(Collected data entries)
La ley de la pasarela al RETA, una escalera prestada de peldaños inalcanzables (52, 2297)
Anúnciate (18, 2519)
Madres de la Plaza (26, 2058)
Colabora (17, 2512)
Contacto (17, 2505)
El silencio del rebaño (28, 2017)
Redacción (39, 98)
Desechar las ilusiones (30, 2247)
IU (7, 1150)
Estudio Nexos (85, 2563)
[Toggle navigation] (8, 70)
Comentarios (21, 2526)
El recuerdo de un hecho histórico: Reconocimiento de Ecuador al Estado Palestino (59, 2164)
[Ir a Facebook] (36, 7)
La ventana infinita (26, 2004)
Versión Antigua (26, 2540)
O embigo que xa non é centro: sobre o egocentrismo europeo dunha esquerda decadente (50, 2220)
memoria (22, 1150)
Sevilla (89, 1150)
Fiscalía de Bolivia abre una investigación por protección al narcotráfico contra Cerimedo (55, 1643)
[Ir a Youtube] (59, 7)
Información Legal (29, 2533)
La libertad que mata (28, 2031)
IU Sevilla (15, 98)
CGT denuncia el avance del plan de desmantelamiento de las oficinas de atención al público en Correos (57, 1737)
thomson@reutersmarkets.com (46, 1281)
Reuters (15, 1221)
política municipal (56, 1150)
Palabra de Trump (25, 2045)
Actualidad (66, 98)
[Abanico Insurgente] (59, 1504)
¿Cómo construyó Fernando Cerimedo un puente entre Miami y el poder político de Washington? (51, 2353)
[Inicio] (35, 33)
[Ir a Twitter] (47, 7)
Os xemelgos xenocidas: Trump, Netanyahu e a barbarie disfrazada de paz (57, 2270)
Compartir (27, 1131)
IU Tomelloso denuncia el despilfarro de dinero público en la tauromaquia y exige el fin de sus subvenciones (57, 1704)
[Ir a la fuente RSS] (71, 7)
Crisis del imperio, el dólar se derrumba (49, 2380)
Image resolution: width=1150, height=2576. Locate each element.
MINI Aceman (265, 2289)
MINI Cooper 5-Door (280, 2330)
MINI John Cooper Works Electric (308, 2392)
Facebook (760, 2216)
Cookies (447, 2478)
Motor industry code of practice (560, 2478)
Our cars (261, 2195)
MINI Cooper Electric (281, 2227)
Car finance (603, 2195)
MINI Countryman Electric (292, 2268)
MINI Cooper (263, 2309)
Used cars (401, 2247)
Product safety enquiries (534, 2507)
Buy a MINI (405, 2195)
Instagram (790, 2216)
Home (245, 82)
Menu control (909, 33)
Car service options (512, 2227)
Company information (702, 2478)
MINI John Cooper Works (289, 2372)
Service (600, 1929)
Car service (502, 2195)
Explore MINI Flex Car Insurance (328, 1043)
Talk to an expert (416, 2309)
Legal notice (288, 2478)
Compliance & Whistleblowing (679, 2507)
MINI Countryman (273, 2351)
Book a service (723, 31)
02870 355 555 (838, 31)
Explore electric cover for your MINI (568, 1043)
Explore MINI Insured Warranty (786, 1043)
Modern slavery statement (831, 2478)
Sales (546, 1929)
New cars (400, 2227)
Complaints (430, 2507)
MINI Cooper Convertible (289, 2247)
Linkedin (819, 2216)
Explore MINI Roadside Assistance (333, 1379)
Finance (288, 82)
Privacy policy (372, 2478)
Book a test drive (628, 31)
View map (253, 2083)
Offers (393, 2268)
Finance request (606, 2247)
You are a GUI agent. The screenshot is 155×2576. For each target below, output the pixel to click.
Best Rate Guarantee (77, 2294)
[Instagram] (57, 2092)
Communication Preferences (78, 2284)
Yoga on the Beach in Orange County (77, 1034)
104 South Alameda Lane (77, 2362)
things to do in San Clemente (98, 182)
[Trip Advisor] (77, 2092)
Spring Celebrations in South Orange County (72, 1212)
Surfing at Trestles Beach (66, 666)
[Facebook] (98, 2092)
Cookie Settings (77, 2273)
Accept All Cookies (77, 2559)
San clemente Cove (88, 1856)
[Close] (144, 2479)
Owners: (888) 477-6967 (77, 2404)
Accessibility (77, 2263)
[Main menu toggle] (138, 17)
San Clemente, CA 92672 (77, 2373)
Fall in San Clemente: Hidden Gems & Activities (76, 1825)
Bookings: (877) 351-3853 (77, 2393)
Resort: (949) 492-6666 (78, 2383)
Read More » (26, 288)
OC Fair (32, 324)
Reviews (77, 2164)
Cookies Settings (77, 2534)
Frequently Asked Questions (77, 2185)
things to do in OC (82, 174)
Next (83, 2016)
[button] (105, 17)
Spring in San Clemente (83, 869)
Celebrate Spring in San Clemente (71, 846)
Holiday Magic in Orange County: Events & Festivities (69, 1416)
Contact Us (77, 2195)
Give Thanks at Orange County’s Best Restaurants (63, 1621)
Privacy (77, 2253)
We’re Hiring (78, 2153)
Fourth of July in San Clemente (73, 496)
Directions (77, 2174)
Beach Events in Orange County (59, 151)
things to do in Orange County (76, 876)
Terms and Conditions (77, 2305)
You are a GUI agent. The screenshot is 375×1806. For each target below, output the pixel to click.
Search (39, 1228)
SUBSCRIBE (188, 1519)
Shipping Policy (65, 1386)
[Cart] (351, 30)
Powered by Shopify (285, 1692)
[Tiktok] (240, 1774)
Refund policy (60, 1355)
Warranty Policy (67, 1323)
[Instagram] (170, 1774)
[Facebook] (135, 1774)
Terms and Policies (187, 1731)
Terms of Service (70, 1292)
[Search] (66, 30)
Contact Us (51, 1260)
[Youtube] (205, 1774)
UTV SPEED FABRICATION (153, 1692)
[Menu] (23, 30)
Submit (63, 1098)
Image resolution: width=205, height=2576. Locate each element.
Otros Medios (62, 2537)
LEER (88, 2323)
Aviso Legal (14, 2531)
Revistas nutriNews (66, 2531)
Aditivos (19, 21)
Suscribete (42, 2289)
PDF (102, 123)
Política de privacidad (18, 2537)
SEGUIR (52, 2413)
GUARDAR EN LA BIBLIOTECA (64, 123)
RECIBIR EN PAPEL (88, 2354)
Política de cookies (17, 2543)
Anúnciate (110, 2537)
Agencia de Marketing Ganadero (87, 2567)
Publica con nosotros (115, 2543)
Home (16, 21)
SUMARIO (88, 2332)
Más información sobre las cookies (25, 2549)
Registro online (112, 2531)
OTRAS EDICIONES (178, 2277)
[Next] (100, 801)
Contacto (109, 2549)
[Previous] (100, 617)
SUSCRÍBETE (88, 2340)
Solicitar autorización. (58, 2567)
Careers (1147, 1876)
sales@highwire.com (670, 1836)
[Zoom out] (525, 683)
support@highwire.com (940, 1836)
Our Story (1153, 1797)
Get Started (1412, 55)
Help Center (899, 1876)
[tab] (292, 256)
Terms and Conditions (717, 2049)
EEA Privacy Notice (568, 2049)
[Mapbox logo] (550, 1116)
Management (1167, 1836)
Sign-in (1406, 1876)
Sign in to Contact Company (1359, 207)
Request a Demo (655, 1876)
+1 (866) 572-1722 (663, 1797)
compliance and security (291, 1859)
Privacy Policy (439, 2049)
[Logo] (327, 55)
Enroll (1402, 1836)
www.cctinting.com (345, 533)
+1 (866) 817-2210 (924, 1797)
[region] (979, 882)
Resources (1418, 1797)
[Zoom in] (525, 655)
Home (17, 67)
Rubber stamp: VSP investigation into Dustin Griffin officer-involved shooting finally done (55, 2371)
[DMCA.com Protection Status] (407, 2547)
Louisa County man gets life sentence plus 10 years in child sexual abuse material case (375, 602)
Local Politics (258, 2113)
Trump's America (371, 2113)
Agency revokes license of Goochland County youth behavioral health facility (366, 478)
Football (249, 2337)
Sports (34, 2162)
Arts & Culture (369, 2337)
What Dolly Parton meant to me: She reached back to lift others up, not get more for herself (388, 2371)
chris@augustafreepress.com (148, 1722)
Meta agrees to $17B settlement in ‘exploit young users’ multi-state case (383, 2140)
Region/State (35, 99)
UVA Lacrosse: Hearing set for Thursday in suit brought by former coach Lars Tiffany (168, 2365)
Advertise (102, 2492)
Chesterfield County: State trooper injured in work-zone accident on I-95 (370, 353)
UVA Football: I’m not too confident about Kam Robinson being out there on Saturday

__EXERCISE DESCRIPTION__
Look above for the line containing "You are a GUI agent. The screenshot is 375×1806." and the line containing "Home (16, 21)". Transcribe both, with the lines between them, exactly.

__YOUR SOLUTION__
You are a GUI agent. The screenshot is 375×1806. For each target below, output the pixel to click.
Search (39, 1228)
SUBSCRIBE (188, 1519)
Shipping Policy (65, 1386)
[Cart] (351, 30)
Powered by Shopify (285, 1692)
[Tiktok] (240, 1774)
Refund policy (60, 1355)
Warranty Policy (67, 1323)
[Instagram] (170, 1774)
[Facebook] (135, 1774)
Terms and Policies (187, 1731)
Terms of Service (70, 1292)
[Search] (66, 30)
Contact Us (51, 1260)
[Youtube] (205, 1774)
UTV SPEED FABRICATION (153, 1692)
[Menu] (23, 30)
Submit (63, 1098)
Image resolution: width=205, height=2576. Locate each element.
Otros Medios (62, 2537)
LEER (88, 2323)
Aviso Legal (14, 2531)
Revistas nutriNews (66, 2531)
Aditivos (19, 21)
Suscribete (42, 2289)
PDF (102, 123)
Política de privacidad (18, 2537)
SEGUIR (52, 2413)
GUARDAR EN LA BIBLIOTECA (64, 123)
RECIBIR EN PAPEL (88, 2354)
Política de cookies (17, 2543)
Anúnciate (110, 2537)
Agencia de Marketing Ganadero (87, 2567)
Publica con nosotros (115, 2543)
Home (16, 21)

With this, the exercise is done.